E invece, esattamente nove mesi dopo, mentre i compagni in Ucraina cercano l’impresa per non salutare la Champions League, Adriano e la Roma hanno deciso di dirsi addio. Lo hanno fatto attraverso l’elegante formula della «risoluzione consensuale» che, con due anni e mezzo d’anticipo (naturale scadenza prevista per giugno 2013, ndr), ha annullato un contratto da 5 milioni di euro lordi a stagione.

Una sconfitta personale, per l’attaccante brasiliano che giurava di aver ritrovato equilibrio e forza mentale, dopo gli anni di sofferenza tra Milano e Rio, la birra e la saudade come compagna di solitudine. Ma anche una sconfitta collettiva per la Roma, che su di lui aveva investito. «Adriano non è una scommessa, ma una certezza» erano state le parole usate dal presidente Rosella Sensi per scacciare lo scetticismo emerso con l’arrivo a Roma dell’attaccante. D’altronde, dopo i ripetuti fallimenti con la maglia dell’Inter, il ritorno in Italia del brasiliano dopo la buona stagione col Flamengo aveva innescato parecchie perplessità tra gli addetti ai lavori: in evidente sovrappeso, mentalmente fragile, ormai inadatto per i ritmi del calcio europeo erano stati i commenti più gettonati. Commenti che Adriano non è riuscito a smentire nel corso di questi nove mesi.

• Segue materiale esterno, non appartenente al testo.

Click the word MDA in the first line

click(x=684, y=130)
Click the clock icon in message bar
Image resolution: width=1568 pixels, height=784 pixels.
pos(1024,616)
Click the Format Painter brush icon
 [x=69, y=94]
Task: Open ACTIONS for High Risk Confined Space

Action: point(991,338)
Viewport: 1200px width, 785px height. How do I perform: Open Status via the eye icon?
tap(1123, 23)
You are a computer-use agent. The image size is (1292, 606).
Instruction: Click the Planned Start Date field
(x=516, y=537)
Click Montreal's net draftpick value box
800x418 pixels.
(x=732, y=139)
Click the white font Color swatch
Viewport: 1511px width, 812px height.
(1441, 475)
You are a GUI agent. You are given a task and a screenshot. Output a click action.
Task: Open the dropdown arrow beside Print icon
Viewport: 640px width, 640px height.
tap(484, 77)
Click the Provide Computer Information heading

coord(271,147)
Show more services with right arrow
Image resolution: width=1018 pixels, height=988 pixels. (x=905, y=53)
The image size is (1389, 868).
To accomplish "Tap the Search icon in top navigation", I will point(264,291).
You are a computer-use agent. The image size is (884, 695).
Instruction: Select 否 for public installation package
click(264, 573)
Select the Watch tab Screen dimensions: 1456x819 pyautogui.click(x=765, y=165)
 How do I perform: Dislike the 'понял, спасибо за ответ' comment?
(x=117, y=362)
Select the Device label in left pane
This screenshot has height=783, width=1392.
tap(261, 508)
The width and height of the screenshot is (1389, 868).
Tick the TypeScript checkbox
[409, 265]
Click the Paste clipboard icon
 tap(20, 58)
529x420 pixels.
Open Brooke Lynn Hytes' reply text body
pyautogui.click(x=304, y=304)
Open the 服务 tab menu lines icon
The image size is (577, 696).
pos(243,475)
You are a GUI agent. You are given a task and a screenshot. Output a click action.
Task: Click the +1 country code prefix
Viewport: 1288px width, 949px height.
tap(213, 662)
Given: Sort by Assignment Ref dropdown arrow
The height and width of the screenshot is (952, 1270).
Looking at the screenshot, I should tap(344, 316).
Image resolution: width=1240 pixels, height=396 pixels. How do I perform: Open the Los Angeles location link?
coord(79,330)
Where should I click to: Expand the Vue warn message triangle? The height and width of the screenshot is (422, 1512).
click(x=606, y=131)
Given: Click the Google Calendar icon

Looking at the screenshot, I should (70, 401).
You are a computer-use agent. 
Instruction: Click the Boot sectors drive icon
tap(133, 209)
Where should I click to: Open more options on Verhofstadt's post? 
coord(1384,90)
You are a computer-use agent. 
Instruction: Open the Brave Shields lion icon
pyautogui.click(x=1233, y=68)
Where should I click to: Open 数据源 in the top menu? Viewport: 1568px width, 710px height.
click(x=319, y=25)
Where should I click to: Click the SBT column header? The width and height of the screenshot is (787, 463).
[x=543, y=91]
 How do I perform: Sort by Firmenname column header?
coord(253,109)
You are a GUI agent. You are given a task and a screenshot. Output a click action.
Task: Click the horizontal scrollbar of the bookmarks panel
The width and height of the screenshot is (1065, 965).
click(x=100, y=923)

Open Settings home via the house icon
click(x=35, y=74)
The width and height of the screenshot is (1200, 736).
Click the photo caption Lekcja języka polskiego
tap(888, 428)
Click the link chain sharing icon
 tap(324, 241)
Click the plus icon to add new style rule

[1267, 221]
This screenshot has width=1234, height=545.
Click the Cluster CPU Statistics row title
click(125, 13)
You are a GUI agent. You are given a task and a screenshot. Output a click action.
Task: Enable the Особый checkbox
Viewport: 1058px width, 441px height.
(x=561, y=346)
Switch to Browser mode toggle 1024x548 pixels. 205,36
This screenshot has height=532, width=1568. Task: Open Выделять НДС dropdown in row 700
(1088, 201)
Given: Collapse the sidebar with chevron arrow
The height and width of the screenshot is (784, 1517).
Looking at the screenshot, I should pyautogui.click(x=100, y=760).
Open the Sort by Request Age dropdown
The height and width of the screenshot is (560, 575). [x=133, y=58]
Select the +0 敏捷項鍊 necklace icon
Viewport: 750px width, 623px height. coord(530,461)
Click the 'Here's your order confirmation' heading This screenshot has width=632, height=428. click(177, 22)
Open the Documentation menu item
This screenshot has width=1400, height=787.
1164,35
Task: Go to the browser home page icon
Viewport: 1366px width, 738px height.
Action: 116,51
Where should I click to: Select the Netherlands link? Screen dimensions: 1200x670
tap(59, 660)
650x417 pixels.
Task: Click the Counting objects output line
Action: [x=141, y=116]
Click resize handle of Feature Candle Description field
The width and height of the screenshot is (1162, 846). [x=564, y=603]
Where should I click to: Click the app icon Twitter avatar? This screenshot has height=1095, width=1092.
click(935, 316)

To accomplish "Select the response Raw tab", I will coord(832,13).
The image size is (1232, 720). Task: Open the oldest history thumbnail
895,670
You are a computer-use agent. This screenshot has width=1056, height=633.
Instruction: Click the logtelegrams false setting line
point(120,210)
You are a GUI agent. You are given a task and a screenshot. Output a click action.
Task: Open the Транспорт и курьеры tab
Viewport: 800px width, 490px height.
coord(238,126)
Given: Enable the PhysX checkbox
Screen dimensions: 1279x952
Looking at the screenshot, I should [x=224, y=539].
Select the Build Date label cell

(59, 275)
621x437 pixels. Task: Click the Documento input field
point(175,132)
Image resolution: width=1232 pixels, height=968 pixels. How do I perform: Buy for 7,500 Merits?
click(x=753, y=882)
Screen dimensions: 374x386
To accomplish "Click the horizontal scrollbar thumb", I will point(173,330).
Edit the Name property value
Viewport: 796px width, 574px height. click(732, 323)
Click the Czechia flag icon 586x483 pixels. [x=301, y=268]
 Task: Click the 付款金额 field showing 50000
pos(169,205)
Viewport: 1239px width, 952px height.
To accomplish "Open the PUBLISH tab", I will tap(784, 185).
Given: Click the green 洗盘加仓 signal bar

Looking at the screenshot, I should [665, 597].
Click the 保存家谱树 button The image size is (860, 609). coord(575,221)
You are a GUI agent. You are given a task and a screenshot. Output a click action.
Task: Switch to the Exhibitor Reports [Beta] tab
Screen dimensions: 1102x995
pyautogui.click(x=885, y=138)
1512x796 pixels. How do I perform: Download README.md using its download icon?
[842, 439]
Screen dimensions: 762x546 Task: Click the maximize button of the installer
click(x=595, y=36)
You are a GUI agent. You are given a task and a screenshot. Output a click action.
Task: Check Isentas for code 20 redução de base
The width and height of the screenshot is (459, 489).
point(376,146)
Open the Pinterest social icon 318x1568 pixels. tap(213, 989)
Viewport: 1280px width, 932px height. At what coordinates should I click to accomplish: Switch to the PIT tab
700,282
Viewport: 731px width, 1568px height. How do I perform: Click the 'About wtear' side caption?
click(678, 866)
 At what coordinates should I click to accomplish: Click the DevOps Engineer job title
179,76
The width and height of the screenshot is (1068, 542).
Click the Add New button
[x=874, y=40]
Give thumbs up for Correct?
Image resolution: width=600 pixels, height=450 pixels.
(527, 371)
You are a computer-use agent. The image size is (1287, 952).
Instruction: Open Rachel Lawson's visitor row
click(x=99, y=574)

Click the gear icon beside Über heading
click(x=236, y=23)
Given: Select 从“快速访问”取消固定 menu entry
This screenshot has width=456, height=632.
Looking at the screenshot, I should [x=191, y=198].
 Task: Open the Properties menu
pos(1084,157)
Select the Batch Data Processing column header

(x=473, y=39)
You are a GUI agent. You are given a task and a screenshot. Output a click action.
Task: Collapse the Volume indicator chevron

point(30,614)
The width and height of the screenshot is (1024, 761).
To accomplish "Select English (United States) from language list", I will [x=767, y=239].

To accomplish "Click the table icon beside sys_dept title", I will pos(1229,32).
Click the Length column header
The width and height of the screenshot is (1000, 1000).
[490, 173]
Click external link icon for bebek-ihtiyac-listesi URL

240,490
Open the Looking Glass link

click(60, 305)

Dall’esordio in giallorosso ad agosto, in occasione della Supercoppa persa con l’Inter, al derby di Coppa Italia con la Lazio di gennaio, in cui si è procurato un brutto infortunio alla spalla destra, l’Imperatore ha collezionato appena otto presenze. Troppo poche per chi era stato accolto quasi come Gabriel Batistuta, il ‘Re Leone’ del terzo scudetto romanista, per chi aveva espresso la convinzione di «essere molto più maturo» e di poter «fare grande la Roma». A fermare la rinascita di Adriano, oltre alla sfortuna che si è materializzata con alcuni infortuni, è stata soprattutto la sua testa, i suoi comportamenti sempre border-line, e alla fine l’ultimo colpo: il ritorno ritardato a Roma dopo le vacanze di Natale, con le immancabili notizie di bravate, tra troppo alcool e una patente ritirata.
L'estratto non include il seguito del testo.